- Exercise aim -
Please reproduce every one of the rows below word for word, without altering anything.

- Exercise input -
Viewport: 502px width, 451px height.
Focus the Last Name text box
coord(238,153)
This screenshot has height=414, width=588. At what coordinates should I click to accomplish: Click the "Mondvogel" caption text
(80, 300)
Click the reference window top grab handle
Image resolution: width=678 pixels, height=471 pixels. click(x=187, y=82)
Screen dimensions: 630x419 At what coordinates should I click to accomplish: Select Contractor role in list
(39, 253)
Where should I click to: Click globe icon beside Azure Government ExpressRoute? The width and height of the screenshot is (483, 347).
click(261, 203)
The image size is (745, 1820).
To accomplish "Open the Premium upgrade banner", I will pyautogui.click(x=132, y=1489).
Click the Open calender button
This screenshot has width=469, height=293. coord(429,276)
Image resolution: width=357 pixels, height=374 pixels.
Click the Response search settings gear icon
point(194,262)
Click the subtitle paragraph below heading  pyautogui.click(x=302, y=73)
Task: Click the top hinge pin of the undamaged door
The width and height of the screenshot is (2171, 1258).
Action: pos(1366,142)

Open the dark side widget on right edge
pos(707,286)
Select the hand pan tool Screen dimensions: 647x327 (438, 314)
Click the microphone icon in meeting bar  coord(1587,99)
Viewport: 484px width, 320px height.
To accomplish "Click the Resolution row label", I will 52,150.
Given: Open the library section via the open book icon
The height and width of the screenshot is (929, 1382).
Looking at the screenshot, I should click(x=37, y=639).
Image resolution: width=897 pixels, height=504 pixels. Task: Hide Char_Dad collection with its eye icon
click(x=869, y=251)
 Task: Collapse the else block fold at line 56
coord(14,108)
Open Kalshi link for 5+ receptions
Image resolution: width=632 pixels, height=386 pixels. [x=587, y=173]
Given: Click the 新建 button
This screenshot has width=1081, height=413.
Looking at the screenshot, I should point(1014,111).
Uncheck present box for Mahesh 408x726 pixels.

- Answer to the exercise -
Viewport: 502px width, 451px height.
Focus the Last Name text box
coord(238,153)
This screenshot has height=414, width=588. At what coordinates should I click to accomplish: Click the "Mondvogel" caption text
(80, 300)
Click the reference window top grab handle
Image resolution: width=678 pixels, height=471 pixels. click(x=187, y=82)
Screen dimensions: 630x419 At what coordinates should I click to accomplish: Select Contractor role in list
(39, 253)
Where should I click to: Click globe icon beside Azure Government ExpressRoute? The width and height of the screenshot is (483, 347).
click(261, 203)
The image size is (745, 1820).
To accomplish "Open the Premium upgrade banner", I will pyautogui.click(x=132, y=1489).
Click the Open calender button
This screenshot has width=469, height=293. coord(429,276)
Image resolution: width=357 pixels, height=374 pixels.
Click the Response search settings gear icon
point(194,262)
Click the subtitle paragraph below heading  pyautogui.click(x=302, y=73)
Task: Click the top hinge pin of the undamaged door
The width and height of the screenshot is (2171, 1258).
Action: pos(1366,142)

Open the dark side widget on right edge
pos(707,286)
Select the hand pan tool Screen dimensions: 647x327 (438, 314)
Click the microphone icon in meeting bar  coord(1587,99)
Viewport: 484px width, 320px height.
To accomplish "Click the Resolution row label", I will 52,150.
Given: Open the library section via the open book icon
The height and width of the screenshot is (929, 1382).
Looking at the screenshot, I should click(x=37, y=639).
Image resolution: width=897 pixels, height=504 pixels. Task: Hide Char_Dad collection with its eye icon
click(x=869, y=251)
 Task: Collapse the else block fold at line 56
coord(14,108)
Open Kalshi link for 5+ receptions
Image resolution: width=632 pixels, height=386 pixels. [x=587, y=173]
Given: Click the 新建 button
This screenshot has width=1081, height=413.
Looking at the screenshot, I should point(1014,111).
Uncheck present box for Mahesh 408x726 pixels.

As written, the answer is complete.